═════ EXERCISE INPUTS

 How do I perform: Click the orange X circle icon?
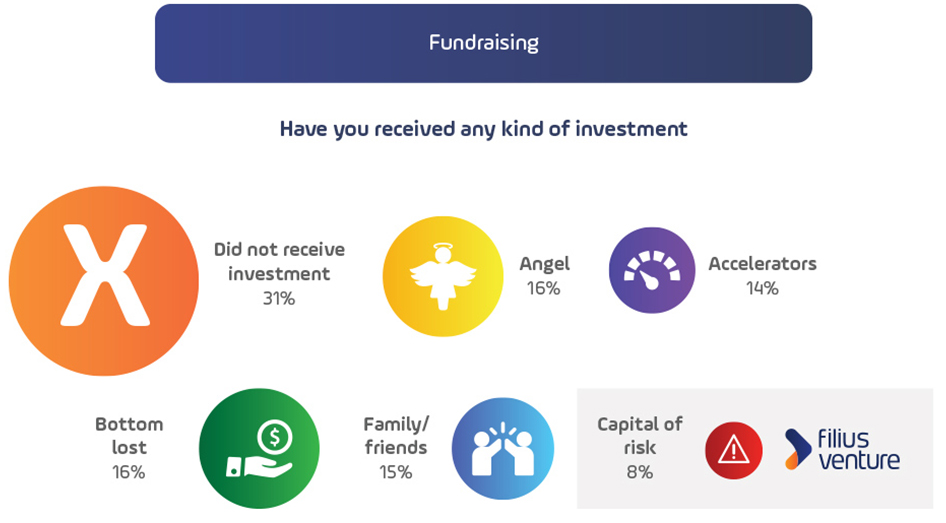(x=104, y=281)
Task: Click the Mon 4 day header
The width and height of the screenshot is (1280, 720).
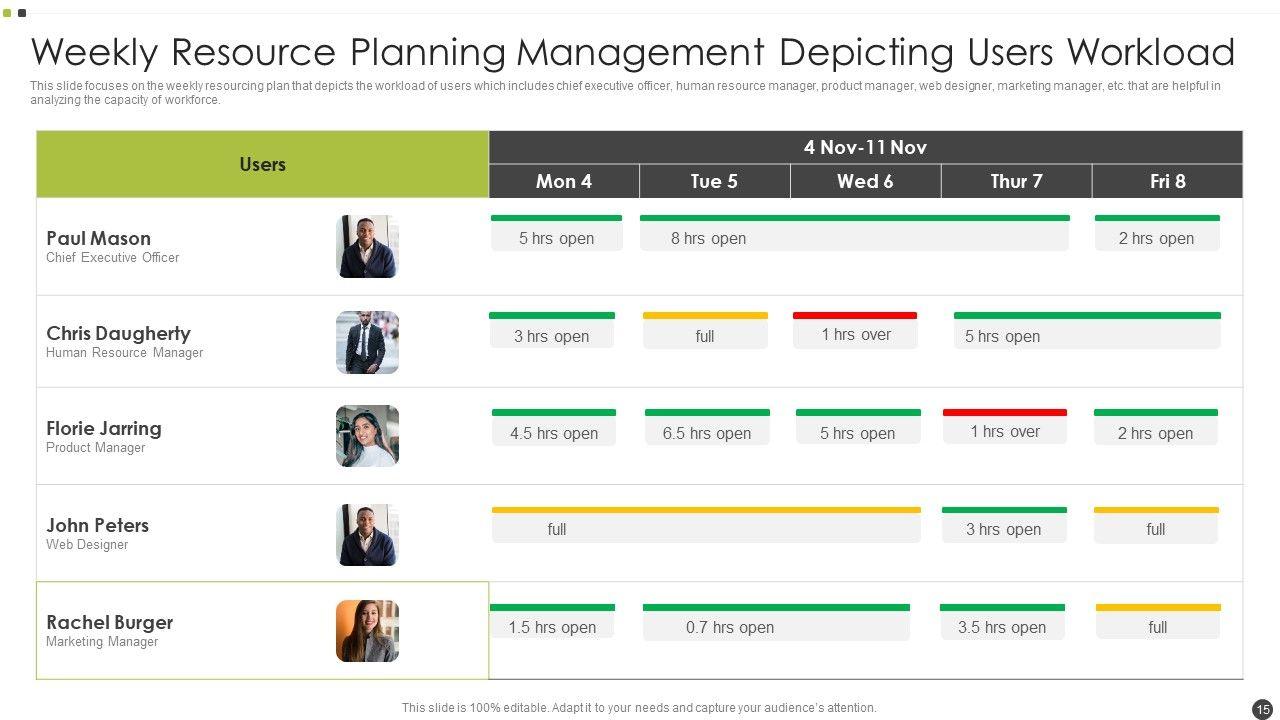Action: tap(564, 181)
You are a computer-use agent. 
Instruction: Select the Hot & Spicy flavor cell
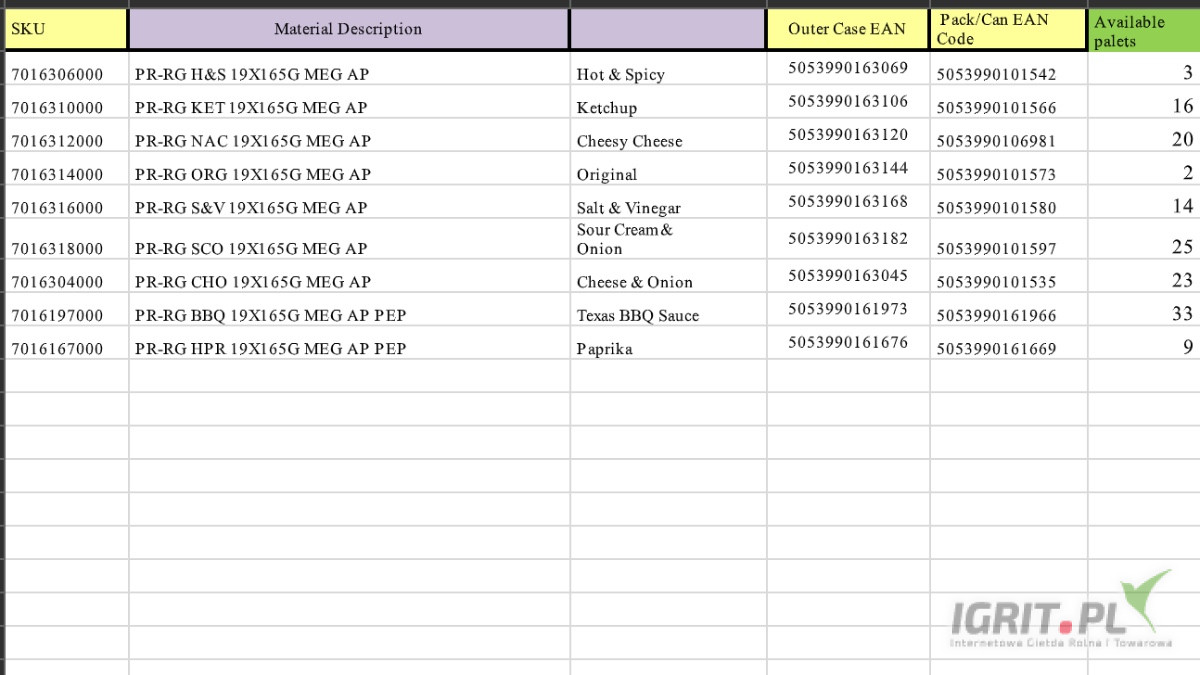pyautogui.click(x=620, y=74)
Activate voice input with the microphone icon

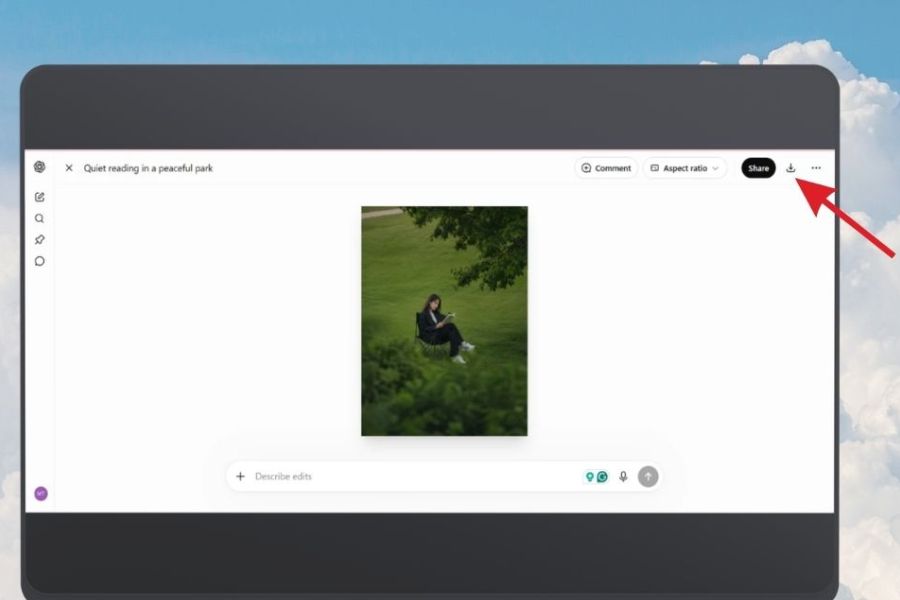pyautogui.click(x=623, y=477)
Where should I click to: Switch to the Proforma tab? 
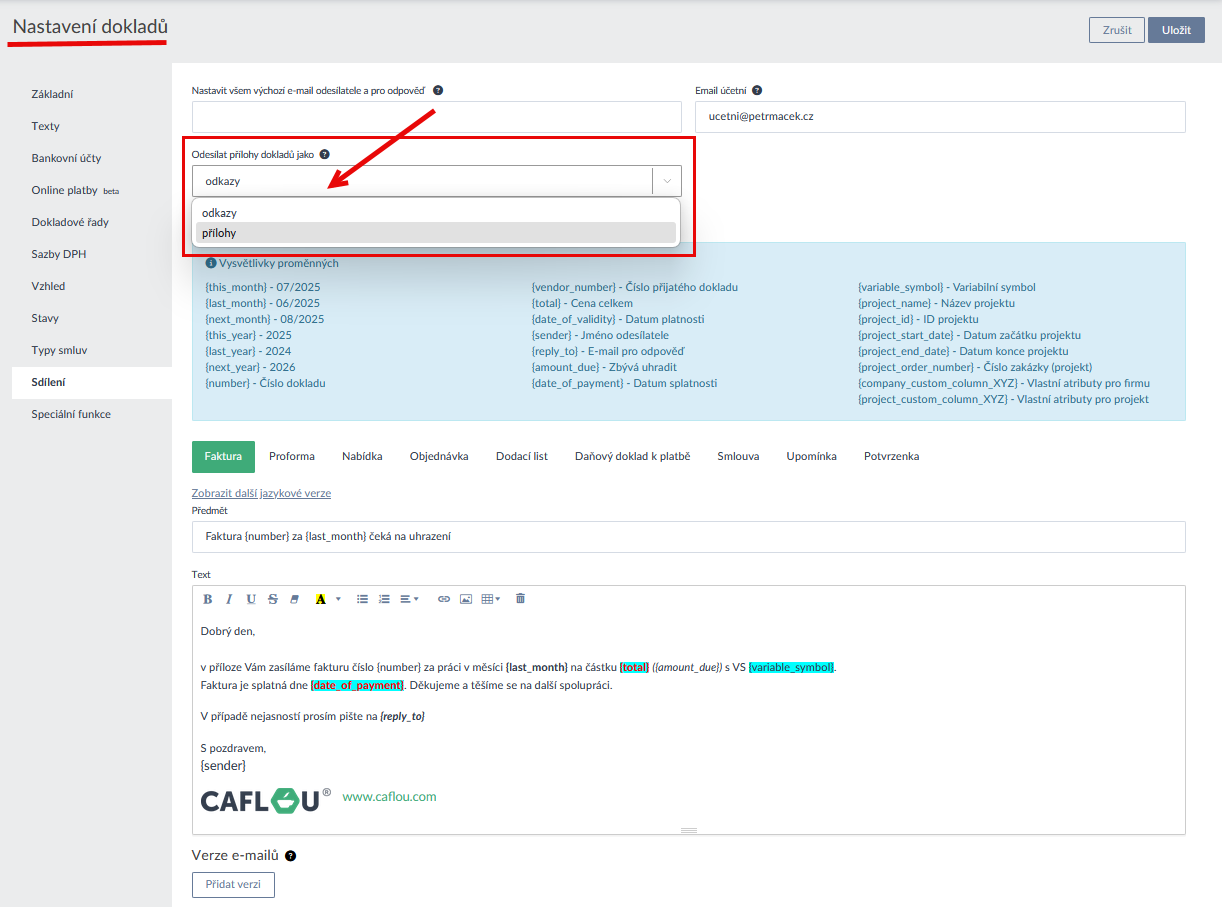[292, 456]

══════════

» WHAT IS BEING ASKED: Copy the data from the line containing "You are a computer-use agent." through the end, switching "microphone" to "mic" and leaving everything else unchanged. Omit the pictures.

» RESPONSE TO THIS TASK:
You are a computer-use agent. 
Instruction: Select the Hot & Spicy flavor cell
pyautogui.click(x=620, y=74)
Activate voice input with the mic icon

pyautogui.click(x=623, y=477)
Where should I click to: Switch to the Proforma tab? 
[292, 456]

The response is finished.